La información personal, incluyendo nombres, direcciones, correos electrónicos y credenciales financieras, se ofrece en la dark web por tan solo 3 mil 500 pesos, facilitando fraudes, extorsiones y suplantación de identidad. Especialistas en ciberseguridad advierten que nunca ha sido tan fácil adquirir la vida digital de otra persona. Esta cifra, equivalente al costo de una playera oficial de la Selección Mexicana, contrasta con el valor que representa la información sensible para los usuarios.
El abaratamiento de los datos no implica una pérdida de utilidad, sino una saturación de la oferta en la red oscura debido a las filtraciones masivas, los ataques constantes y la reventa sistemática de información robada. Los datos personales han dejado de ser un bien escaso, operando el mercado bajo una lógica de volumen: más información disponible, menor precio por registro.
Para los usuarios, este fenómeno implica un riesgo creciente, ya que la facilidad de acceso permite que más actores participen en esquemas ilícitos. El ecosistema de la dark web se alimenta a sí mismo, reciclando los datos robados a través de una cadena de transacciones que amplía el alcance del daño. Una misma base de datos puede pasar por múltiples manos, multiplicando su uso ilícito y extendiendo su vida útil en el mercado ilegal.
Según la firma de ciberseguridad ESET, las bases de datos son atractivas para los ciberdelincuentes debido a su volumen, ya que la información personal de multitudes de usuarios puede ser utilizada en campañas masivas de spam, phishing y fraudes financieros. Recientemente, una base de información de más de 228 mil clientes de una empresa de servicios financieros fue ofertada en foros clandestinos por apenas 3 mil 500 pesos, evidenciando la facilidad con la que esta información puede ser adquirida.
Este monto es comparable al costo de los servicios esenciales de un hogar o un boleto de avión de ida y vuelta a Cancún, lo que subraya la disparidad entre el valor económico en la vida cotidiana y el precio en el mercado ilegal de la Internet oscura. Mientras que en la economía tradicional 3 mil 500 pesos representan un gasto significativo, en la dark web son suficientes para adquirir información sensible de cientos de personas.
Los principales interesados en comprar datos filtrados son otros ciberdelincuentes, creando un mercado secundario del cibercrimen donde quienes cometen el robo no siempre son quienes los utilizan. David González, investigador de seguridad informática de ESET, explica que estas bases de datos se aprovechan en actividades ilícitas como fraudes financieros, robos de identidad y campañas de phishing personalizadas. También participan grupos criminales organizados que buscan grandes volúmenes de información para realizar ataques masivos, así como estafadores que utilizan datos reales para dar credibilidad a engaños digitales.

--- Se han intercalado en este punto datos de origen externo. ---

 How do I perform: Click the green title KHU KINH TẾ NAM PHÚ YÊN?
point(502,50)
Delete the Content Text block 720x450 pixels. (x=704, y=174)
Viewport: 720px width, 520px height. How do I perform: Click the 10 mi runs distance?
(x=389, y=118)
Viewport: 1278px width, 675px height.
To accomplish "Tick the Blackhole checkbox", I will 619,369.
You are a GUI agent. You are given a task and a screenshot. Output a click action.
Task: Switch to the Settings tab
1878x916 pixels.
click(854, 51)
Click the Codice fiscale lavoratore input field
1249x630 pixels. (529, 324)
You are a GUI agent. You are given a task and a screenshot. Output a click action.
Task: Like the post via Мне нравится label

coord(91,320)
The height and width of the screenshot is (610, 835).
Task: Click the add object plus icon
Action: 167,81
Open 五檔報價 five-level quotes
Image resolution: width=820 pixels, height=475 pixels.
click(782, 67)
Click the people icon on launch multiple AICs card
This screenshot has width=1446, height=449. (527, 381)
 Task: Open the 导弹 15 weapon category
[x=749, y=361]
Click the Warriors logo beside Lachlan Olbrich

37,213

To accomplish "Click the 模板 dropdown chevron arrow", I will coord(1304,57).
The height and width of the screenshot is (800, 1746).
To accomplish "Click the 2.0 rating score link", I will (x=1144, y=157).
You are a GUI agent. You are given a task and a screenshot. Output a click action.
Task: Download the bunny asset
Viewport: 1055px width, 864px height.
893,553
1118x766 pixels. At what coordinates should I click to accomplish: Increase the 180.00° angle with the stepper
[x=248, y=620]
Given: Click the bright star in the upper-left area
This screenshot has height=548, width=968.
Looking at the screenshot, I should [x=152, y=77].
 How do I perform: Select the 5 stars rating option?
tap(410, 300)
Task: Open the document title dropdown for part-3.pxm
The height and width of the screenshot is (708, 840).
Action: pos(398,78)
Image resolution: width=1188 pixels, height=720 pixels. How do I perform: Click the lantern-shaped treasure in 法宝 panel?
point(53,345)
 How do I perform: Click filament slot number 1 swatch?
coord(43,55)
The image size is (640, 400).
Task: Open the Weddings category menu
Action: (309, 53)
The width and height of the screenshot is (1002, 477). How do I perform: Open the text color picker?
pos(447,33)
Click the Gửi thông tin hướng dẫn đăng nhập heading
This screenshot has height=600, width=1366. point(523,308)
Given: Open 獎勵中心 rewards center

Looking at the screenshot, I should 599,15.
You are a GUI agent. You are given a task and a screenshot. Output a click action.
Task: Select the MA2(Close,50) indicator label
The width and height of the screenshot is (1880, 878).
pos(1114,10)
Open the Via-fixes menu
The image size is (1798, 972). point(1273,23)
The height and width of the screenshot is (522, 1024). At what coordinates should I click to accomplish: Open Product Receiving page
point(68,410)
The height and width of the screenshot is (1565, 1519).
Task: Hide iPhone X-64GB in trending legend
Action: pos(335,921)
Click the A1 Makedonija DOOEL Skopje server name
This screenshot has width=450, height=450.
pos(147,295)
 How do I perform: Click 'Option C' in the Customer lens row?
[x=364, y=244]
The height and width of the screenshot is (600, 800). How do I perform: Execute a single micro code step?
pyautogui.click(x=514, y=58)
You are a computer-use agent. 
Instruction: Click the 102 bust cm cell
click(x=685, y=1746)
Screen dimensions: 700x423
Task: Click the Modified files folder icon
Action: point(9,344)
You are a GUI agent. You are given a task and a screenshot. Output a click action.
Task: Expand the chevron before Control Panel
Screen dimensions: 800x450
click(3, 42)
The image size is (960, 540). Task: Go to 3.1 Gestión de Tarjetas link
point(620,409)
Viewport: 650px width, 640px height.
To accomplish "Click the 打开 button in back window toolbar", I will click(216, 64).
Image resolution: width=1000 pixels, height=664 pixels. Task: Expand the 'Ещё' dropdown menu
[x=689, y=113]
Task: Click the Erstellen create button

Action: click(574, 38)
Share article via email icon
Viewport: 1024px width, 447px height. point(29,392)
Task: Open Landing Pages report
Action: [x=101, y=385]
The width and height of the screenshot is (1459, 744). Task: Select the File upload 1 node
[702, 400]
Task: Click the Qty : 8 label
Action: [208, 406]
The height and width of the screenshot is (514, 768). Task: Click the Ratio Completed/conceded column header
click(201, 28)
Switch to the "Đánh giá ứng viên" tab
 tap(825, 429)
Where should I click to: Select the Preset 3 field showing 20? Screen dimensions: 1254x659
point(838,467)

La baja disponibilidad de precios y la mayor accesibilidad permiten que personas con escaso conocimiento técnico adquieran información robada y la utilicen para delinquir. A pesar del valor intrínseco de los datos personales, su bajo precio se debe a la sobreoferta de información robada, resultado de años de filtraciones, ataques y violaciones de seguridad. El volumen de datos disponibles en foros clandestinos es tan grande que el precio por registro individual se desploma o disminuye.
Los ciberdelincuentes optan por vender paquetes completos a bajo costo, priorizando la cantidad sobre el precio unitario. Se han documentado casos en que bases de datos con cientos de miles de registros se ofrecen a precios muy asequibles, facilitando la explotación por parte de actores maliciosos.
A pesar de la naturaleza cambiante de la tecnología, los internautas tienen opciones para proteger su información. Aunque muchas filtraciones ocurren en servicios externos y no dependen directamente del usuario final, las buenas prácticas digitales son clave para reducir el impacto. Entre las recomendaciones principales se encuentran no reutilizar contraseñas, utilizar gestores de contraseñas y activar la autenticación de dos factores en todas las cuentas posibles.
También se recomienda mantener los dispositivos actualizados, desconfiar de mensajes que soliciten información personal y prestar atención a las señales de actividad sospechosa en las cuentas. La concientización es fundamental, ya que comprender cómo comercializan los datos los ciberdelincuentes ayuda a los usuarios a dimensionar el riesgo y tomar mejores decisiones sobre su información personal. La facilidad con la que se adquieren datos en la dark web exige una mayor precaución y la adopción de medidas de seguridad proactivas para proteger la identidad digital.